Is there anyway to avoid oom?

wayne1226 · May 14, 2022, 8:34am

I do an element-wise multiplication as:

    a = a.unfold(1, val*2, 1).unfold(2, val*2, 1)
    b=b.unsqueeze(dim=0).unfold(1, val*2, 1).unfold(2, val*2, 1)
    a=((a*(a>c)).sum((3,4)))/((a>c).sum((3,4)))

here, a is a [3,256,256,256,256] matrix, b is [1,256,256,256,256], and I got an OOM when I run this code, I also try the in-place operation like a*=(a>c), although the memory consumption is reduced, I still got an OOM, even the (a>c).sum((3,4) consume a lot of memory. Is there any way to avoid OOM and implement the same functional?

ptrblck · May 15, 2022, 11:21pm

a will already allocate 48GB in float32 and b 16GB. Additionally a>c will create a temp. tensor, which should also consume 16GB, so you would be at 80GB to store these tensors alone.
Since the CUDA context and potentially other tensors would also need some memory, I don’t think you could fit it into a GPU without scaling down the problem.
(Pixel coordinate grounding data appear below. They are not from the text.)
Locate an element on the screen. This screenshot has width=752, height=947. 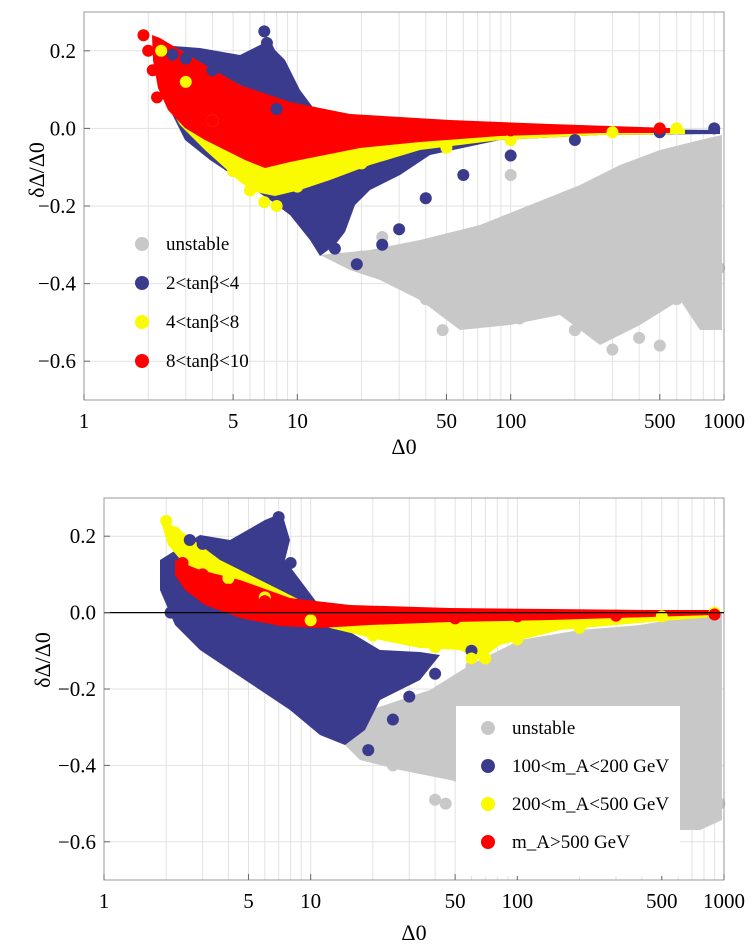
unstable-cloud is located at coordinates (521, 240).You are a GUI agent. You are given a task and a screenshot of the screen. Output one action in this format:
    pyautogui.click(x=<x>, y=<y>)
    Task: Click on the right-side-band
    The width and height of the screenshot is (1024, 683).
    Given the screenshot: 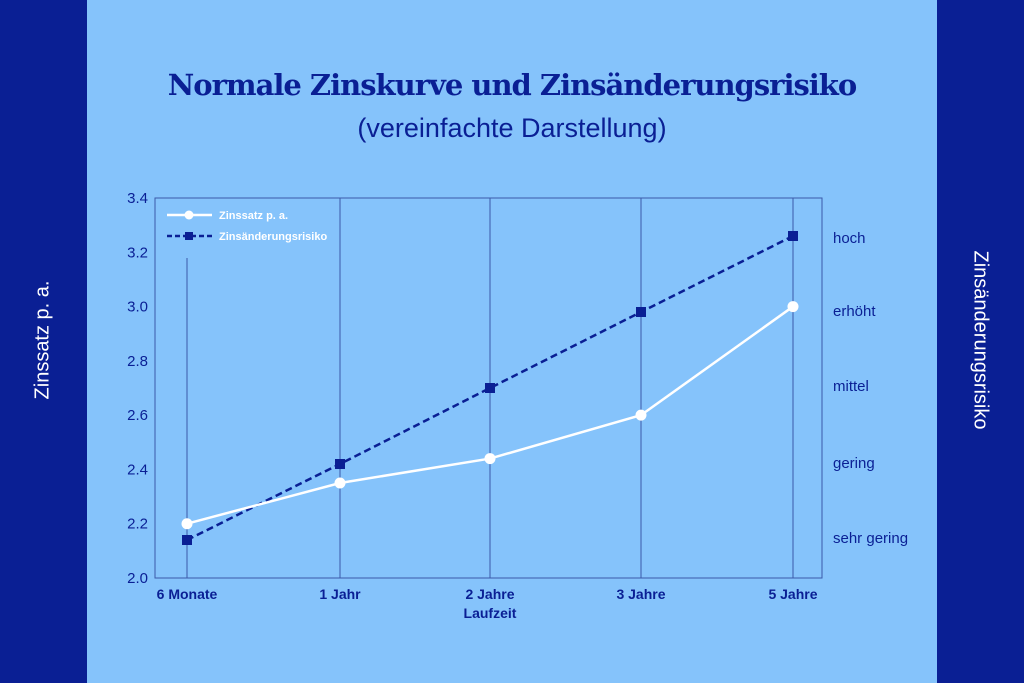 What is the action you would take?
    pyautogui.click(x=980, y=342)
     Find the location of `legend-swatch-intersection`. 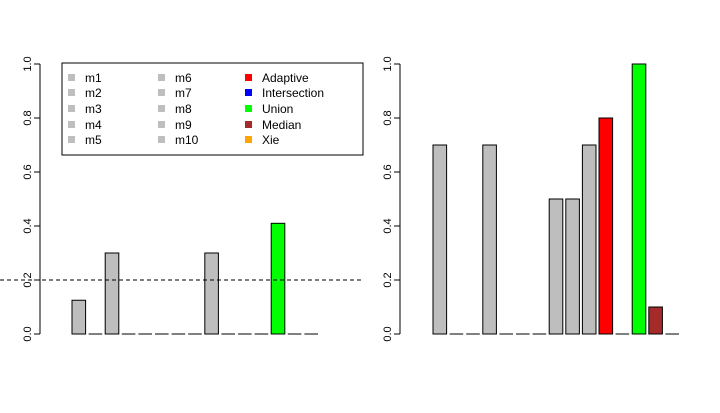

legend-swatch-intersection is located at coordinates (248, 92).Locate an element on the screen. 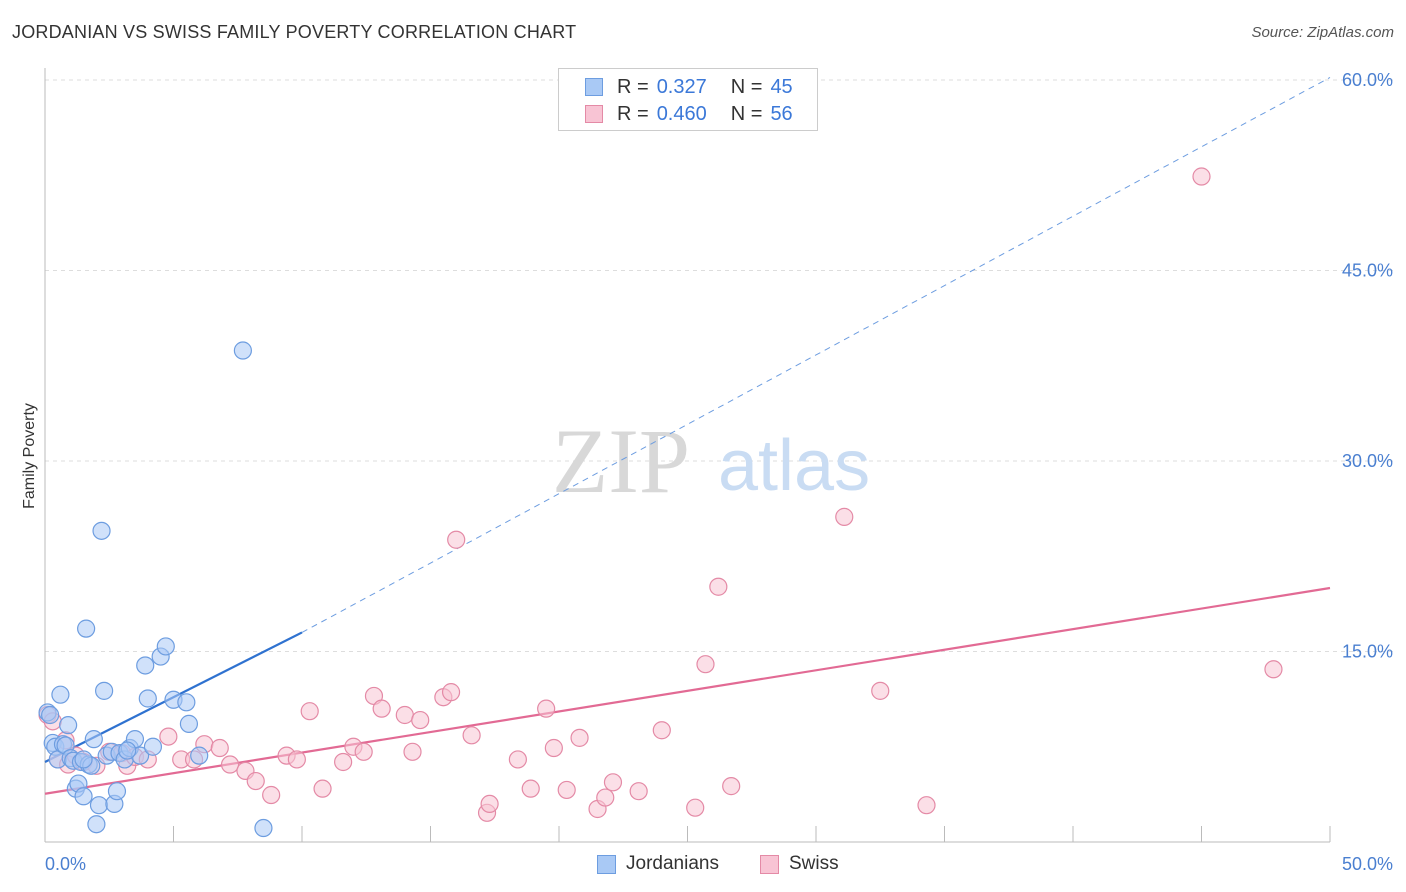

wayne1226 · May 16, 2022, 1:47am

Thank you for your reply.
What I want to do is similar to a ‘2-d convolution with a different kernel on each element location’, now I apply this by for-loop like this

d = torch.zeros(1,3,256,256).cuda()
for idx in range(val,color.shape[1]-val):
        for idy in range(val,color.shape[2]-val):
            b_block=b[idx-val:idx+val,idy-val:idy+val].clone() 
            a_block = a[...,idx - val:idx + val, idy - val:idy + val].clone()
            c_1=b_block>c
            rendered_img[...,idx-val, idy-val]=(c_1*a_block).sum((1,2))/c_1.sum()
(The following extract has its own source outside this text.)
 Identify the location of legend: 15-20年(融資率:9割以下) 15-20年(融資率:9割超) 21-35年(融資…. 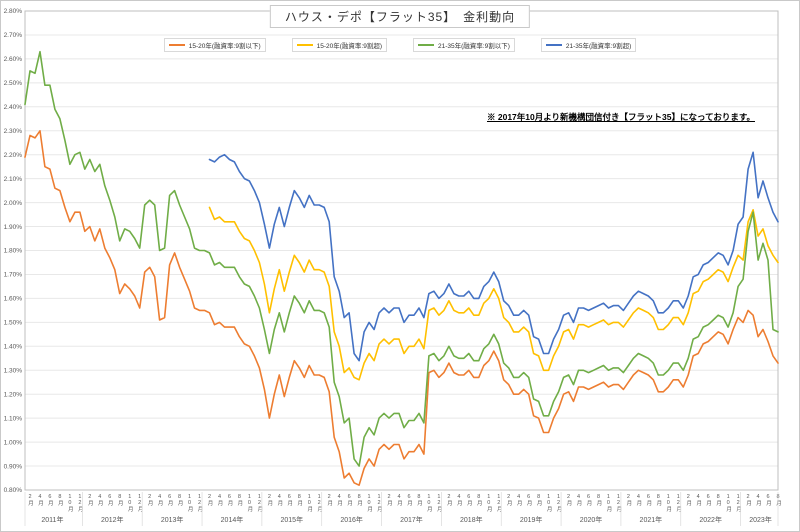
(400, 45).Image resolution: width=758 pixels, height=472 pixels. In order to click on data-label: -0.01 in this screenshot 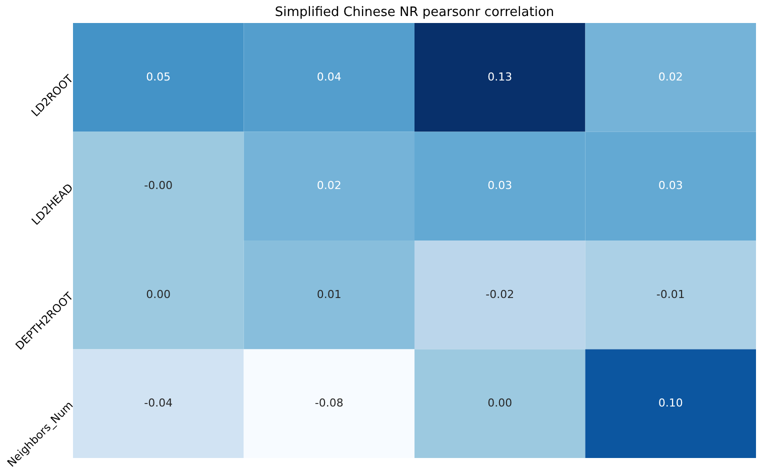, I will do `click(670, 294)`.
Although this implementation can avoid OOM in this image scale, it is time-consuming and cannot handle images on a larger scale. Can you give me some advice on this? Or I have to trade-off between timing and memory? If so, what if don’t care about the timing?

ptrblck · May 16, 2022, 5:02am

If you don’t care about the timing, then the nested loop should work as it should use the least necessary memory.
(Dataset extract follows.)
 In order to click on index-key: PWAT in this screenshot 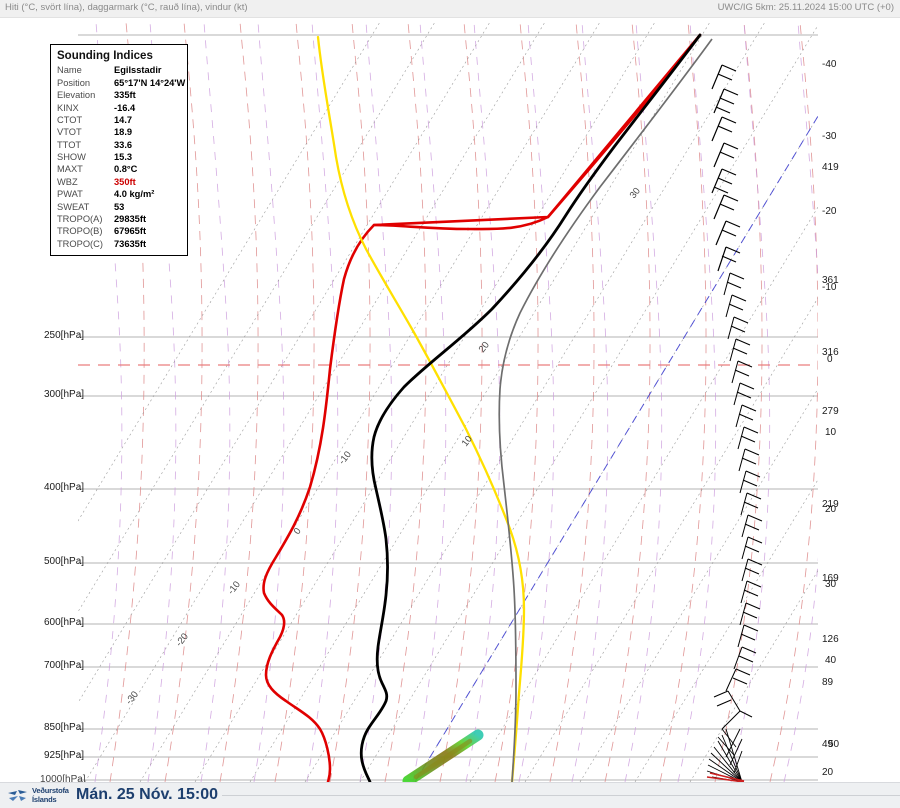, I will do `click(70, 194)`.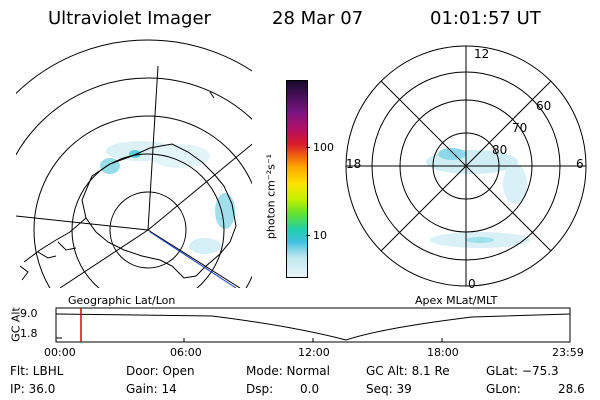 The image size is (600, 400). I want to click on mlt-label-18: 18, so click(354, 164).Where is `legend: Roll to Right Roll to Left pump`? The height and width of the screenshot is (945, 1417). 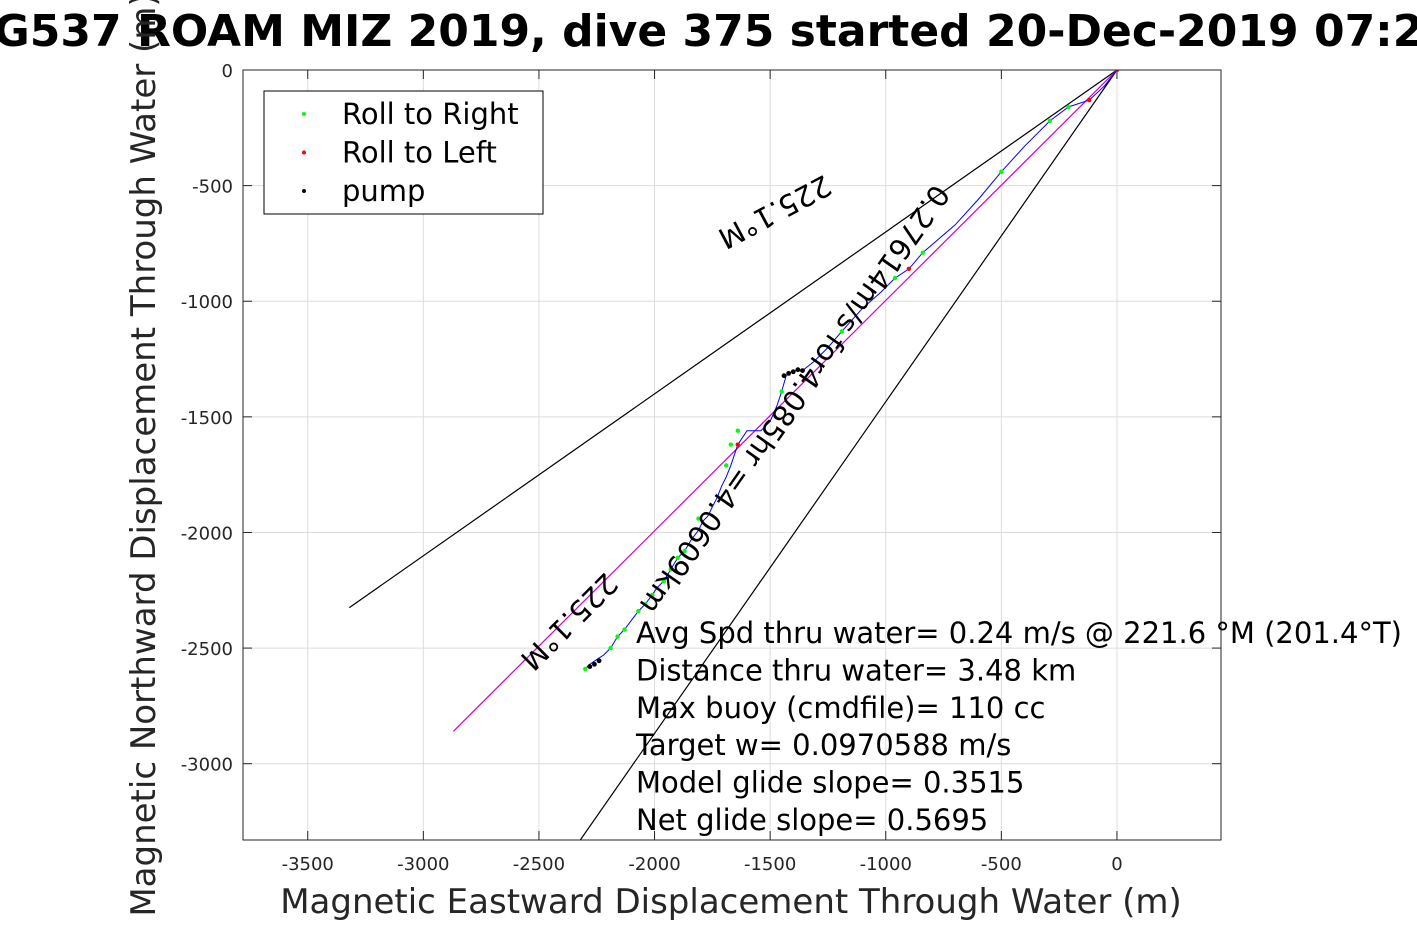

wayne1226 · May 16, 2022, 9:01am

I’m trying to add more constraints to scaling down the problem, thanks again for your reply.

wayne1226 · May 27, 2022, 2:03am

I’m now scaling down the problem but the oom still occurs times, can I chunk the tensor ‘a’ and ‘b’ to multi-GPU? I have tried but it seems it doesn’t work.